Fig. 2.

Tsc1 deficiency and premature aging of HSC from young mice. A. six week old Tsc1^flox/flox (WT) and Tsc1^flox/flox; Mx1-cre⁺ (KO) mice were treated 7 times with pIpC every other day for 14 days and sacrificed 10 days after the last treatment. The abundance of p16Ink4a, p19Arf, and p21Cip1 mRNAs in FACS-sorted HSCs was measured by real-time PCR and normalized to hypoxanthine-guanine phosphoribosyltransferase (Hprt). n=5. B–E. 50 HSCs were mixed with 2×10⁵ recipient-type total BM cells (WBM) and transplanted into lethally irradiated B6Ly5.2 recipients. The donor and recipient-type cells were identified by congenic CD45 markers. B. Diagram of the experimental design for C–D. C. Hematopoiesis by WT and Tsc1^−/− HSCs. Left shown the representative dot plots of the recipient peripheral blood at 16-weeks after transplantation with WT (top) or Tsc1^−/− cells (bottom).

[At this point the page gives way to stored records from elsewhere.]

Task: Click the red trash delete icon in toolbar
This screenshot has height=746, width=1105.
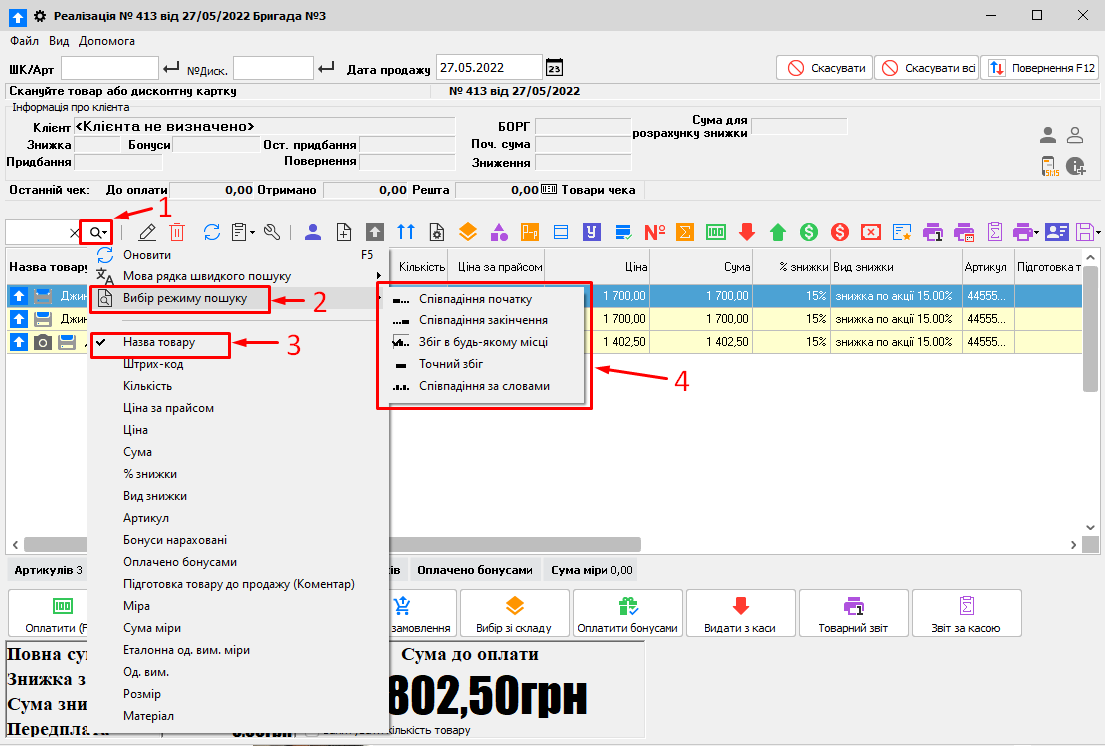Action: pyautogui.click(x=177, y=232)
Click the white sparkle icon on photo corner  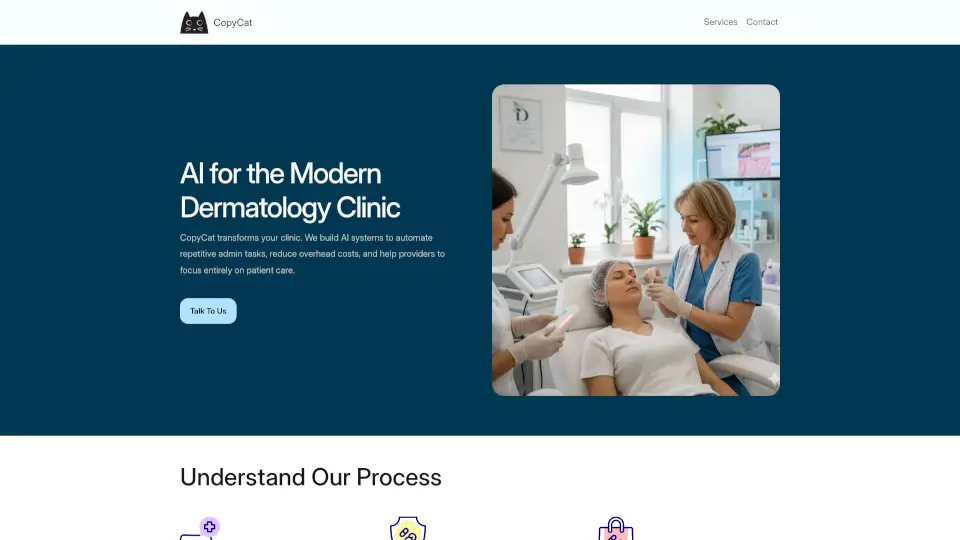pos(773,378)
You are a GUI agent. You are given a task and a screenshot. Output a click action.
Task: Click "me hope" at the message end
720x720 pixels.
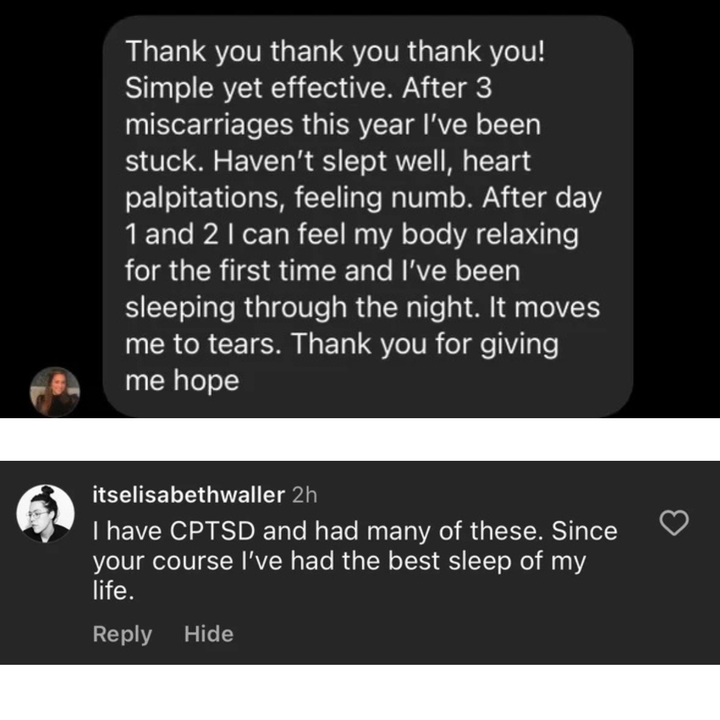pos(182,381)
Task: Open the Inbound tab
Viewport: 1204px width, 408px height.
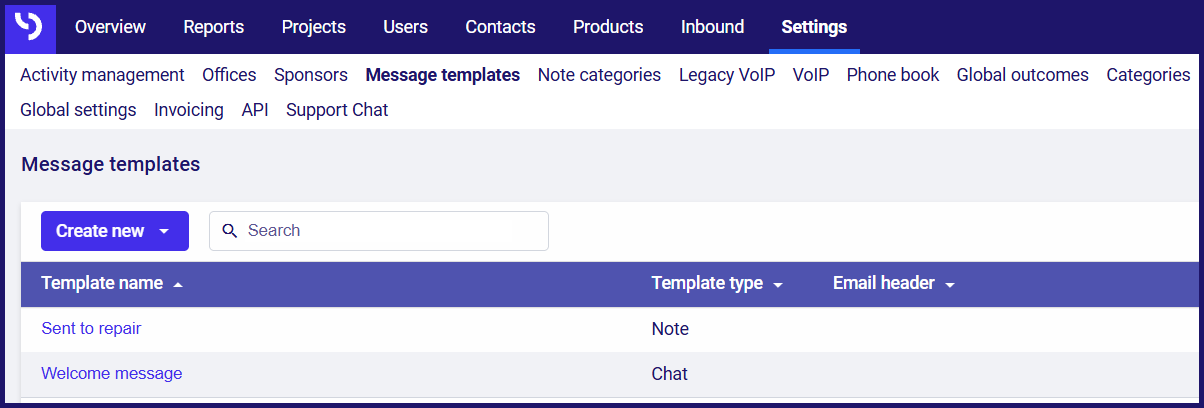Action: pos(712,27)
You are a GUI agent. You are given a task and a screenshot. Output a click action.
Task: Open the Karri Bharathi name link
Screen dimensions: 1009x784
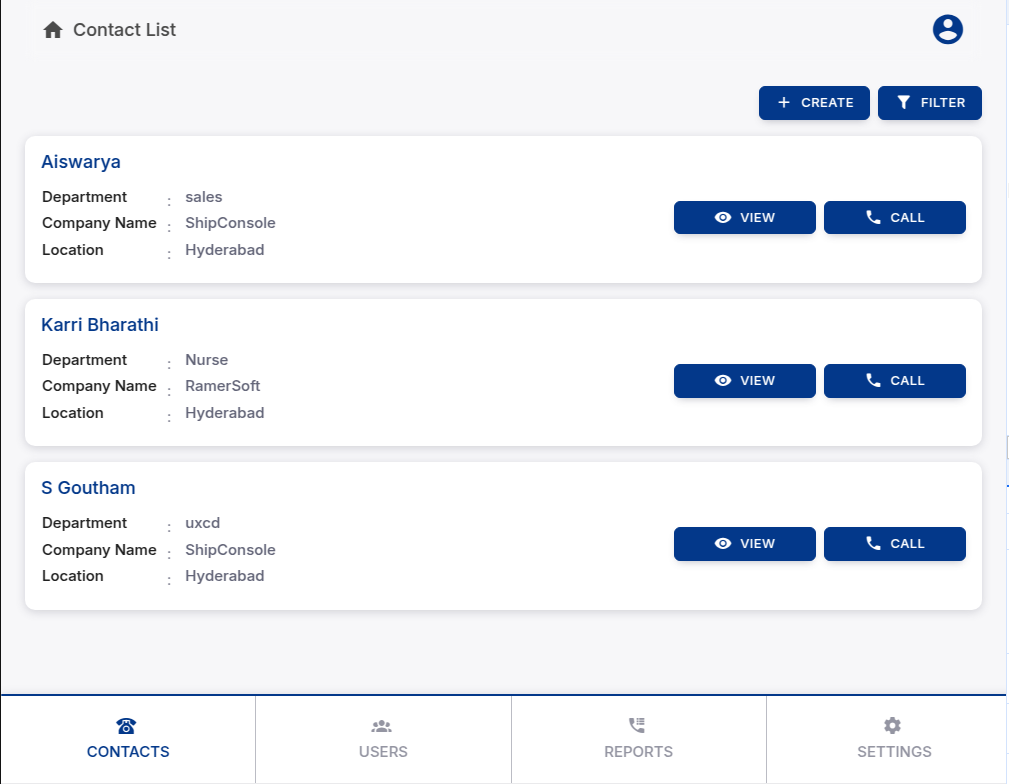pyautogui.click(x=100, y=325)
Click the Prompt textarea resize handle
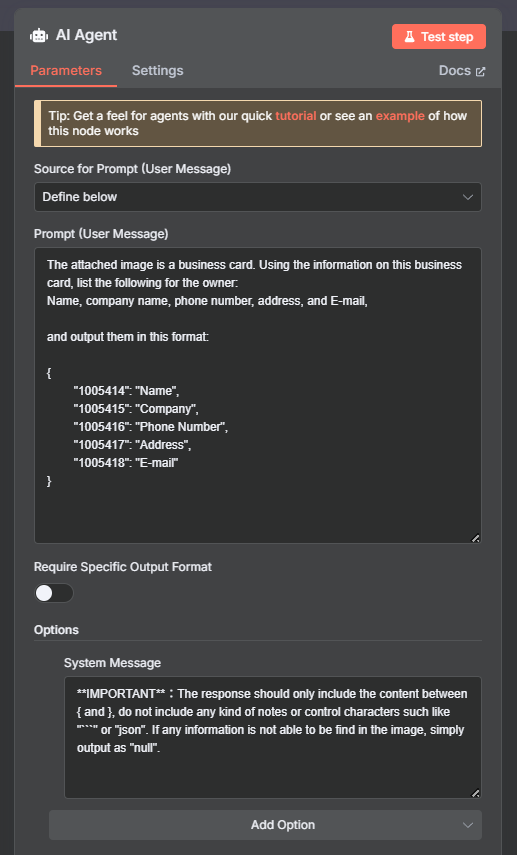The image size is (517, 855). coord(476,538)
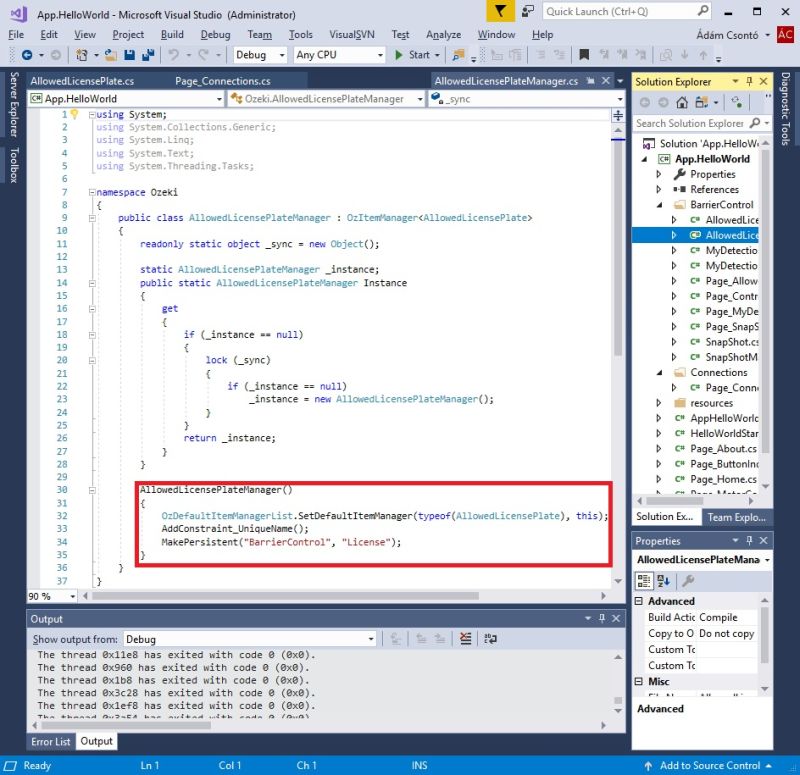
Task: Expand the References tree node
Action: coord(658,189)
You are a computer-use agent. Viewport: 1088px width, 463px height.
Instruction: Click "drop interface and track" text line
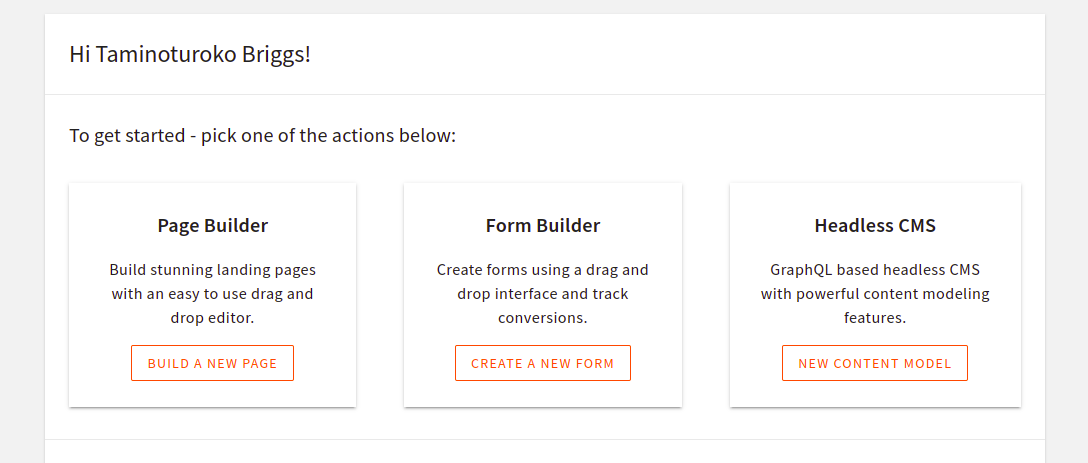tap(542, 294)
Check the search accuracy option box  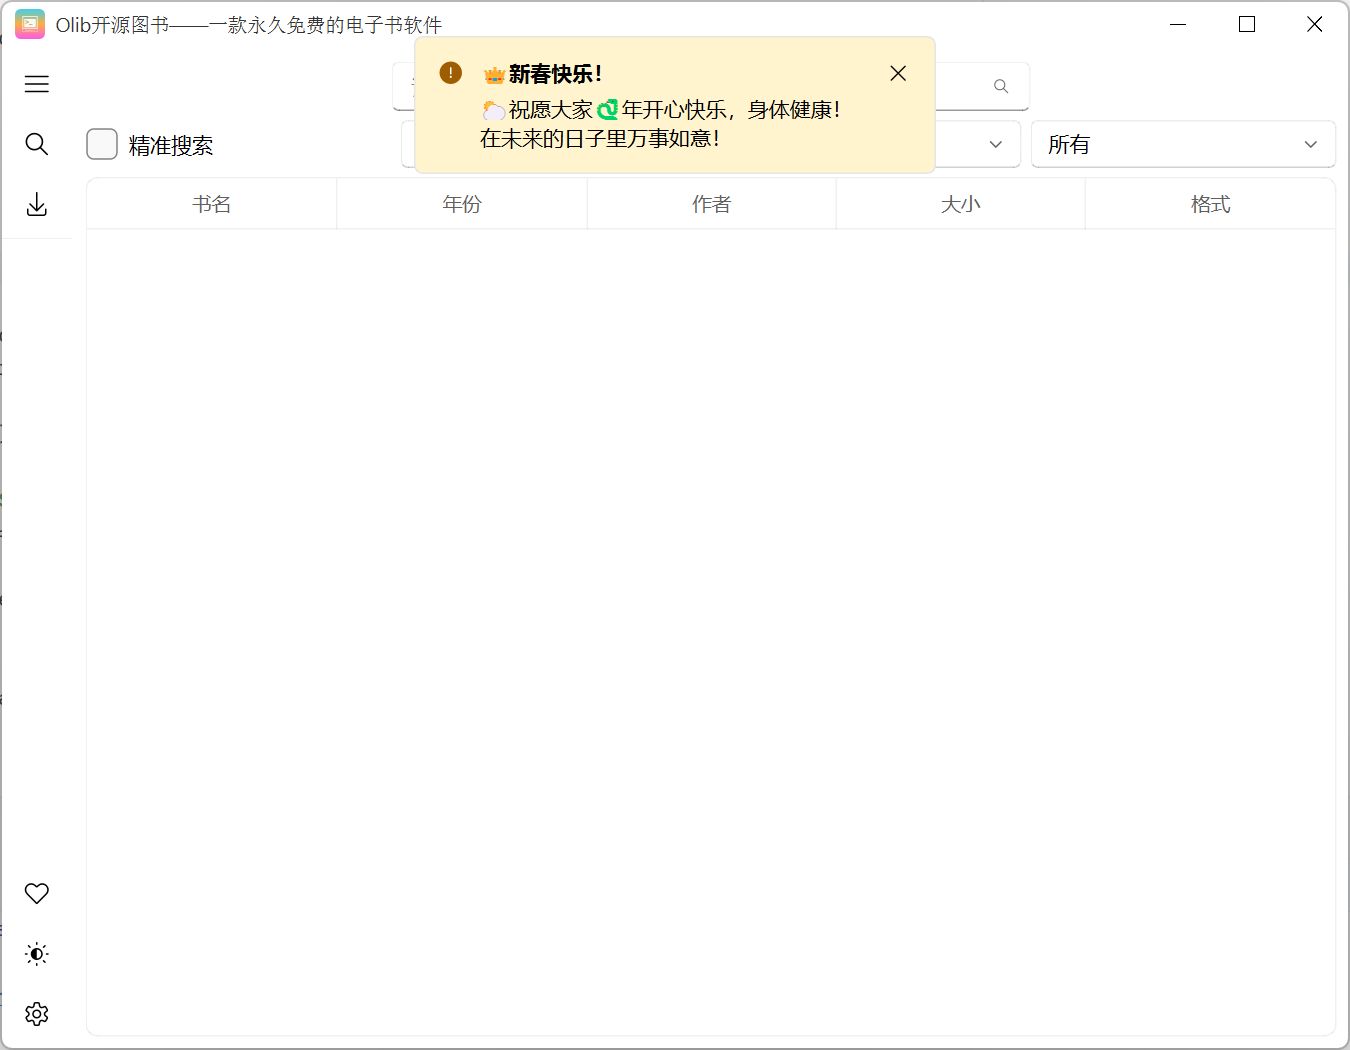pos(101,144)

Data on the right summarize two independent experiments with a total of 10 recipients for each group. D. The percent of the donor HSC-derived and B220⁺ (B) and Mac-1⁺ (M) cells in the recipient peripheral blood at 4 weeks after transplantation. E. The percentage of B and M cells in total white blood cells.